The Makefile defines the following commands. Open the root directory of this repository in a Bash shell to execute these commands.
This will compile the program if any changes have occurred to the source or object files. It will create the target program mykernel in the bin directory.
This will run the program mykernel from the bin directory and set its working directory to the tests directory.
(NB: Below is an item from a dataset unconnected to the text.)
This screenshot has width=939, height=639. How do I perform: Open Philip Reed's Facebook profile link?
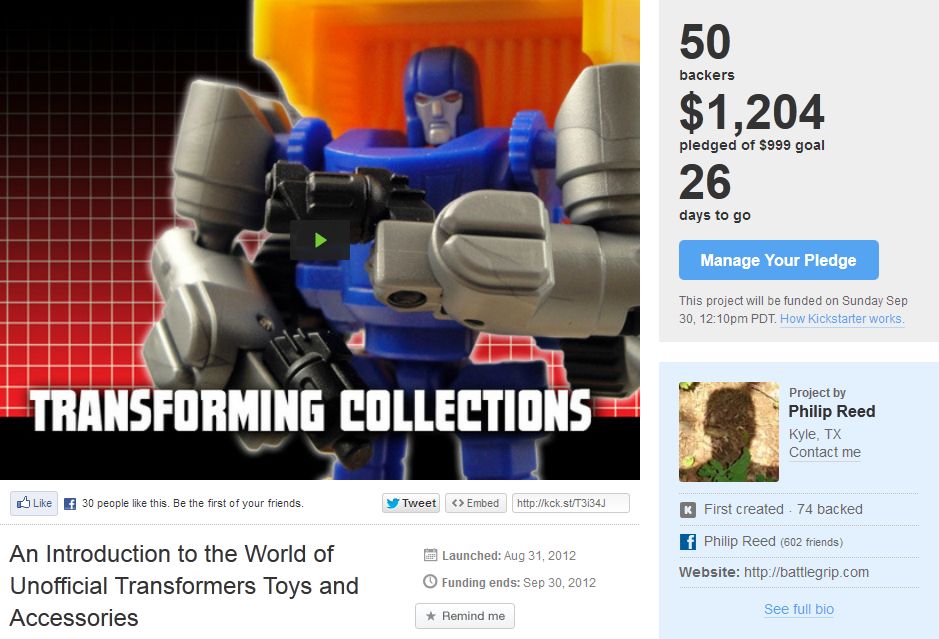pyautogui.click(x=740, y=541)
If the program was not already compiled, it will compile it before running it.
This will remove all files from the obj and bin directories.
Visual Studio Code with the C/C++ extension can be used instead of the Makefile to compile and run the program, as well as to view, edit, and debug the source code.
In the root directory of this repository, you need to create two JSON configuration files: a .vscode/tasks.json
file to compile the program and a .vscode/launch.json
file to run it.
The following are example configuration files for a Linux operating system:
With "cwd": "${workspaceFolder}/src"
, the working directory of the compiler is set to the src directory of the repository. This is where the compiler will look for the .c and .h source files.
tasks.json
{
"tasks": [
{
"type": "cppbuild",
"label": "C/C++: gcc build active file",
"command": "/usr/bin/gcc",
"args": [
"-g",
"main.c",
"kernel.c",
"shell.c",
"interpreter.c",
"shellmemory.c",
"cpu.c",
"pcb.c",
"ram.c",
"memorymanager.c",
"-o",
"${fileDirname}/mykernel"
],
"options": {
"cwd": "${workspaceFolder}/src"
},
"problemMatcher": [
"$gcc"
],
"group": {
"kind": "build",
"isDefault": true
},
"detail": "Task generated by Debugger."
}
],
"version": "2.0.0"
}
With "cwd": "${workspaceFolder}/tests"
, the working directory of the target program is set to the tests directory of the repository. This is where the program will look for files when it is running.
launch.json
{
"version": "0.2.0",
"configurations": [
{
"name": "gcc - Build and debug active file",
"type": "cppdbg",
"request": "launch",
"program": "${fileDirname}/mykernel",
"args": [],
"stopAtEntry": false,
"cwd": "${workspaceFolder}/tests",
"environment": [],
"externalConsole": false,
"MIMode": "gdb",
"setupCommands": [
{
"description": "Enable pretty-printing for gdb",
"text": "-enable-pretty-printing",
"ignoreFailures": true
}
],
"preLaunchTask": "C/C++: gcc build active file",
"miDebuggerPath": "/usr/bin/gdb"
}
]
}
This repository is released under the MIT License (see LICENSE).